Not that I've given up women, since I am married to one and she's the very best woman I have ever known. But there was a period of time when women gave me ups and downs like a good bad drug habit. Like the world on fire. At nineteen years old, already heading for a headful of ashes and whiskey, my eyes bloodshot with premature angst, I found myself working in an office full of divorced or nearly divorced disfunctional legal secretaries. Packed into an office: twenty women between 25 and 50 years of age and ten lawyers who were the perfect antithesis to my youth and wreckless vitality. It was an atavistic office, a time warp into Eisenhower-era suits and furnishings, dark and wood paneled with men who still expected dinner on the table, dog with slippers, pipe loaded and ready.
And me, poor and angsty and starving at times, sometimes single and sometimes didn't care. Imagine the consequences.
Some of them, it never got physical. I'd just hang out with them, be with them, talk with them until breakfast. Careful and considerate.

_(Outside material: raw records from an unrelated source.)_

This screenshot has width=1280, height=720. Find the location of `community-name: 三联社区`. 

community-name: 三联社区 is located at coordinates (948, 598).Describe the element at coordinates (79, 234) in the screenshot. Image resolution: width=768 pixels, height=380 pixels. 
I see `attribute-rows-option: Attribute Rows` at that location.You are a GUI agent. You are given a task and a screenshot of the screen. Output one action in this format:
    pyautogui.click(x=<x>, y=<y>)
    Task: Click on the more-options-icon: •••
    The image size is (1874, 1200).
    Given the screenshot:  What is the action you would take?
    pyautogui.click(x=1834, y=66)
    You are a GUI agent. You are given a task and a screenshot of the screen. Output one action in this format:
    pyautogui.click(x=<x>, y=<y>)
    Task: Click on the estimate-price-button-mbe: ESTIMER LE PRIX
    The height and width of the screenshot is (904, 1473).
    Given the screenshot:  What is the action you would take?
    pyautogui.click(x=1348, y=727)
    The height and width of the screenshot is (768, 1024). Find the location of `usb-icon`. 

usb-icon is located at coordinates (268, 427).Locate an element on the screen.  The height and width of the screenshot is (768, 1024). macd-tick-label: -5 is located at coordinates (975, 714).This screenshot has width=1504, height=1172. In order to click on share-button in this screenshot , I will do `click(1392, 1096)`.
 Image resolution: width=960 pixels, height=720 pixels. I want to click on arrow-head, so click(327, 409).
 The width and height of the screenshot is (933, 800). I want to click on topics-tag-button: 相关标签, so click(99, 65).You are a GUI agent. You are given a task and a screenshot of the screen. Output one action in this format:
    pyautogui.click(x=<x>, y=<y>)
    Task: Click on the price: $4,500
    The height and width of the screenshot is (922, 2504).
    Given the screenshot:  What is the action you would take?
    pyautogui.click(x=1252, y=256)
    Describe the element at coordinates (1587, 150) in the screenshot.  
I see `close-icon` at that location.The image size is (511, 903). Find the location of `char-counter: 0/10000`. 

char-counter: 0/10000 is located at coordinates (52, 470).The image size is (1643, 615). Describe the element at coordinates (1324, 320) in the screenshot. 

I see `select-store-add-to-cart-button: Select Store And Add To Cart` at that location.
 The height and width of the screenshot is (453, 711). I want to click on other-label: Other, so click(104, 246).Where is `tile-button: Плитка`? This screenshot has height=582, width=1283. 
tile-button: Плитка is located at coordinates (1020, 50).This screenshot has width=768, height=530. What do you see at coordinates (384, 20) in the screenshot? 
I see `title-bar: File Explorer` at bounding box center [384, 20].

I wasn't interested, really, in sex without consequence. And though the opportunities presented themselves, and though my friends laughed about me being a slut, I was rarely involved at that level.
It's amazing, really: most women just wanted someone to share time with, whether it was crazy drunken dancing and screaming out of car windows at the world, or a quiet night with a movie and bad microwave popcorn. The sex was offered, sometimes accepted, normally refused. I held myself to a higher standard of behavior whenever possible, whenever my morals weren't compromised by the drink or the cadence of my life. I tell this to people, and they don't believe me, or they do and call me a fool.
Sometimes I agree with them. For the most part, though? I got to enjoy more than just the hormonal rush, and all without any sort of baggage the next day at work.
That energy, those women, they helped raise me. Helped shape how I am, who I am. And prepared me for life with a woman who is all the things women are: deeply passionate, smart, funny, loving, emotional, and completely...totally...goddamn crazy.